Document text:
---

0

I am loading a page, intercepting its requests, and when a certain element shows up I stop loading and extract the data I need...

Here is the problem that I am faced with.

When simplified the code looks actually something like this:

async function loadPage()
    {
        var contentLoaded = false;
        var content;
        
        //now i say when element shows up, do something
        // it is page.waitForSelector but for simplicity, i use a timeout
        // because the problem is the same
        //i set it to "show up" in 10 seconds here.
        //when it shows up, it sets the content to 100 (extracts the content i want)
        //and stores it..
        
        setTimeout(()=>{
            content = 100;
            contentLoaded = true;
        },10000)



        //Here i have a function that loads the page
        //Intercepts request and handles them
        //Until content is loaded
        
        page.on('request', req =>{
             if(!contentLoaded)
             {
                 // keep loading page
             }
          })  
       

        // this is the piece of code i would like to not run,
        // UNTIL i either get the data, or a timeout error
        // from page.waitForSelector...
        
        //but javascript will run it if it's not busy with the
        //loading function above...
        
        // In 10 seconds the content shows 
        // and it's stored in DATA, but this piece of code has
        // already finished by the time that is done...
        // and it returns false...
        
        if(contentLoaded)

---

Text and element-pointing records
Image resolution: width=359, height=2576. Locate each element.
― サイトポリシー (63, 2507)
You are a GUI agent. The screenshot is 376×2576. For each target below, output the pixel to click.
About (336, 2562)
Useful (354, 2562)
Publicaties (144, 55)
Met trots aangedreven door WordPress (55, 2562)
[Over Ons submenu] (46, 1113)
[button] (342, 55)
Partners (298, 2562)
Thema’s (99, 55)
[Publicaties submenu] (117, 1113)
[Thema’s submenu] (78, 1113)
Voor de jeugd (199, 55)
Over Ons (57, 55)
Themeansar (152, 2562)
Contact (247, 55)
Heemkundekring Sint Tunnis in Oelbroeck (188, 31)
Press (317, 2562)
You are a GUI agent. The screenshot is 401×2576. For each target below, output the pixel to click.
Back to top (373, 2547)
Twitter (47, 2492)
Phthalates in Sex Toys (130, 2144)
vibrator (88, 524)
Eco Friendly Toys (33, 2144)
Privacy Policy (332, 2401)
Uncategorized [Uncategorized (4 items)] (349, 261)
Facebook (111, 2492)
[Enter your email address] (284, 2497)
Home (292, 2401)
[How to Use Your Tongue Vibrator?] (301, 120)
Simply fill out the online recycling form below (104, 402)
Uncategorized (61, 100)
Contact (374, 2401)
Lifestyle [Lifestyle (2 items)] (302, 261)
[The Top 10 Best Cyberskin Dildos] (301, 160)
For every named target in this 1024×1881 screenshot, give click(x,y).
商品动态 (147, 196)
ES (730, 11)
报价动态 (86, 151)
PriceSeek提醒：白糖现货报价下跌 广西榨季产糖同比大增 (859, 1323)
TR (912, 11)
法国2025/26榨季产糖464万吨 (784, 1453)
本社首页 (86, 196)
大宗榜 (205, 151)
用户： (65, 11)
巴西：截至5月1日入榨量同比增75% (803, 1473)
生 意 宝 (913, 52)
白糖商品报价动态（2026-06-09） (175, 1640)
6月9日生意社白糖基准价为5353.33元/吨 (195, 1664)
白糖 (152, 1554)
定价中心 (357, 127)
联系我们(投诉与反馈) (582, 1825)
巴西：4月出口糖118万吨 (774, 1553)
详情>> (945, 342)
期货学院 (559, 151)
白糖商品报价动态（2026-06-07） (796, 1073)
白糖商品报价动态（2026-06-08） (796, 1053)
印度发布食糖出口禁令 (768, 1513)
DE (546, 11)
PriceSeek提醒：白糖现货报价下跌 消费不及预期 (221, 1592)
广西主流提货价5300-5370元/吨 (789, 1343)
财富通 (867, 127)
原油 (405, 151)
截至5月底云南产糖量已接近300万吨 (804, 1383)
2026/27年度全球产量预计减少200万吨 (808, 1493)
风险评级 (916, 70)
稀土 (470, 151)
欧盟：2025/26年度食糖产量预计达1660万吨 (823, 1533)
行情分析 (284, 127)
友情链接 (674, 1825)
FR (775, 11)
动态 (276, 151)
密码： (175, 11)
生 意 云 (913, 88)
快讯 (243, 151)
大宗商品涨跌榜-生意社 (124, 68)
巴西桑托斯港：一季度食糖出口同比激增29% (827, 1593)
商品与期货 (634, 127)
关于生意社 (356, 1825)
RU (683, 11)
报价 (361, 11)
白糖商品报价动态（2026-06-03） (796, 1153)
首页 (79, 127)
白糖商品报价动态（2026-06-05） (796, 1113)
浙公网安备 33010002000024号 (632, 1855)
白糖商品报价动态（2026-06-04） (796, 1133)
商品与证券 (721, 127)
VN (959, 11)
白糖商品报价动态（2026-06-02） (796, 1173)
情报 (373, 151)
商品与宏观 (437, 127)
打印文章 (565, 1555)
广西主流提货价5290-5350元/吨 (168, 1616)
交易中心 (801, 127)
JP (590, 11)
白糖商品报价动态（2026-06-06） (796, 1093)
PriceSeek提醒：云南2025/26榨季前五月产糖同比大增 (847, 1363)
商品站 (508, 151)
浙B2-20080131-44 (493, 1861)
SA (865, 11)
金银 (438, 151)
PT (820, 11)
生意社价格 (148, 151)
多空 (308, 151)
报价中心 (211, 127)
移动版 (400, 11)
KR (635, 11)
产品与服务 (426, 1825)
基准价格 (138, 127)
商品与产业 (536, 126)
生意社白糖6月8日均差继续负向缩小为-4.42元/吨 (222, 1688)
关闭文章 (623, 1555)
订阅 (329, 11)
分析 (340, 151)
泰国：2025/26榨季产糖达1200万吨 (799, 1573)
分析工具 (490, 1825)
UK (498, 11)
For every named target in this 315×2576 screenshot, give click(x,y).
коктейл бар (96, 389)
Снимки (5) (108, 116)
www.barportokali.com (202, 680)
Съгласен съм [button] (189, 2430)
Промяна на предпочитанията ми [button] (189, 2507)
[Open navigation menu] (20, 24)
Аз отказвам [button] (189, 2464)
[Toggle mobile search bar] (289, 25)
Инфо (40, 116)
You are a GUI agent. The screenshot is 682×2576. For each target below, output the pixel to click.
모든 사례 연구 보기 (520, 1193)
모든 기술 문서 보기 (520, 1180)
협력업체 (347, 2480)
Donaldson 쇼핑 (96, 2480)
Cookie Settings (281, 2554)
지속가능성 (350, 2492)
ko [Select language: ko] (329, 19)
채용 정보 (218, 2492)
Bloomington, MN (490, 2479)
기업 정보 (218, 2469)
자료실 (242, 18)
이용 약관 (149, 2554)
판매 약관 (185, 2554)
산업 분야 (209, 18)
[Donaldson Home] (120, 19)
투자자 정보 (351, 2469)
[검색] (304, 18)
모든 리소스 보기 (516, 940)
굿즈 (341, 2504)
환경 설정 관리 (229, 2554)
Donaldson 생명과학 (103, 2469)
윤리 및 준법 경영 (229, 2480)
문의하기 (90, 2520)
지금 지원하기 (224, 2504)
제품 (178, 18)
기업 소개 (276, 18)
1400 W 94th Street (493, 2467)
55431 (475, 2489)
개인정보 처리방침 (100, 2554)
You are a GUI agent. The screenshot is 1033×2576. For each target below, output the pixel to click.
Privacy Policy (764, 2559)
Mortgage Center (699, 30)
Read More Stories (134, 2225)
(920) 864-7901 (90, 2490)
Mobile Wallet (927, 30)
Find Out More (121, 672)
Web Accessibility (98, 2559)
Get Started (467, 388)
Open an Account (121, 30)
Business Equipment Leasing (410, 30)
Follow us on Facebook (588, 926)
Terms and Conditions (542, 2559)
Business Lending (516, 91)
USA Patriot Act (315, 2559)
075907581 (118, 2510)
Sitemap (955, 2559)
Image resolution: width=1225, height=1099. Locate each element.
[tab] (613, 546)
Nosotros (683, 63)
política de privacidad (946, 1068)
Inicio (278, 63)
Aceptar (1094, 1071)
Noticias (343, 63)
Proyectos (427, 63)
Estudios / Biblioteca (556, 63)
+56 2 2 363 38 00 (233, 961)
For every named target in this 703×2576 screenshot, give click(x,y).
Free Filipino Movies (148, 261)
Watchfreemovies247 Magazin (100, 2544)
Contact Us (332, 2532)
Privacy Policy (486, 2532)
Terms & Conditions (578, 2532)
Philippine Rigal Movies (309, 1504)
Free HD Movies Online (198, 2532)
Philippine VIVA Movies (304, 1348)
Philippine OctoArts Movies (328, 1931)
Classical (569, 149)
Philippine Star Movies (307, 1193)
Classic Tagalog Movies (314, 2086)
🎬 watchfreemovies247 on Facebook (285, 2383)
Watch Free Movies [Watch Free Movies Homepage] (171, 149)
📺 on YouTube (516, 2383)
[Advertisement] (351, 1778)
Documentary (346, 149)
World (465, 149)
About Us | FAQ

---

Problem requirements:
Repeat word for word the stretch of the forum post about waiting for page content from "I am loading" through "async function loadPage()".

Written response:
I am loading a page, intercepting its requests, and when a certain element shows up I stop loading and extract the data I need...

Here is the problem that I am faced with.

When simplified the code looks actually something like this:

async function loadPage()